Abstract-Efficient metallic spintronic emitters of ultrabroadband terahertz radiation




  • T. Seifert,
  • S. Jaiswal,
  • U. Martens,
  • J. Hannegan,
  • L. Braun,
  • P. Maldonado,
  • F. Freimuth,
  • A. Kronenberg,
  • J. Henrizi,
  • I. Radu,
  • E. Beaurepaire,
  • Y. Mokrousov,
  • P. M. Oppeneer,
  • M. Jourdan,
  • G. Jakob,
  • D. Turchinovich,
  • L. M. Hayden,
  • M. Wolf,
  • M. Münzenberg,
  • M. Kläui


  • T. Kampfrath 
  • (some author names deleted from Labels at the bottom due to blogger word limit)
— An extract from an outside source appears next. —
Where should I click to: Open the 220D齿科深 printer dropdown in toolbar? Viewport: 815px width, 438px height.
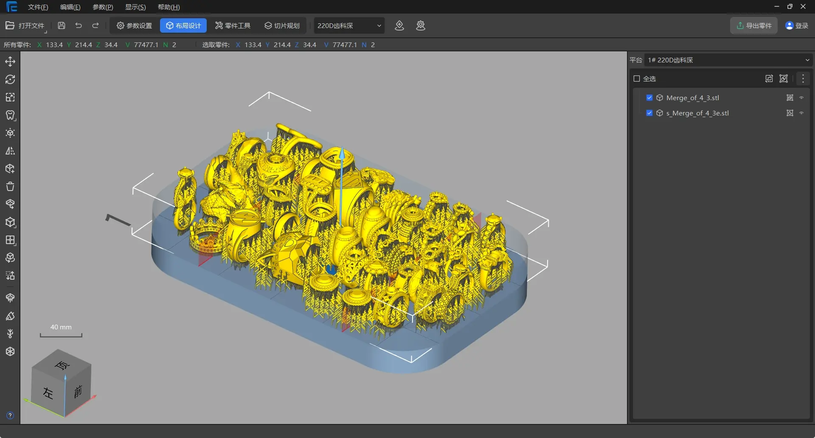tap(349, 25)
  • http://www.nature.com/nphoton/journal/vaop/ncurrent/full/nphoton.2016.91.html

    Terahertz electromagnetic radiation is extremely useful for numerous applications, including imaging and spectroscopy. It is thus highly desirable to have an efficient table-top emitter covering the 1–30 THz window that is driven by a low-cost, low-power femtosecond laser oscillator. So far, all solid-state emitters solely exploit physics related to the electron charge and deliver emission spectra with substantial gaps. Here, we take advantage of the electron spin to realize a conceptually new terahertz source that relies on three tailored fundamental spintronic and photonic phenomena in magnetic metal multilayers: ultrafast photoinduced spin currents, the inverse spin-Hall effect and a broadband Fabry–Pérot resonance. Guided by an analytical model, this spintronic route offers unique possibilities for systematic optimization. We find that a 5.8-nm-thick W/CoFeB/Pt trilayer generates ultrashort pulses fully covering the 1–30 THz range. Our novel source outperforms laser-oscillator-driven emitters such as ZnTe(110) crystals in terms of bandwidth, terahertz field amplitude, flexibility, scalability and cost.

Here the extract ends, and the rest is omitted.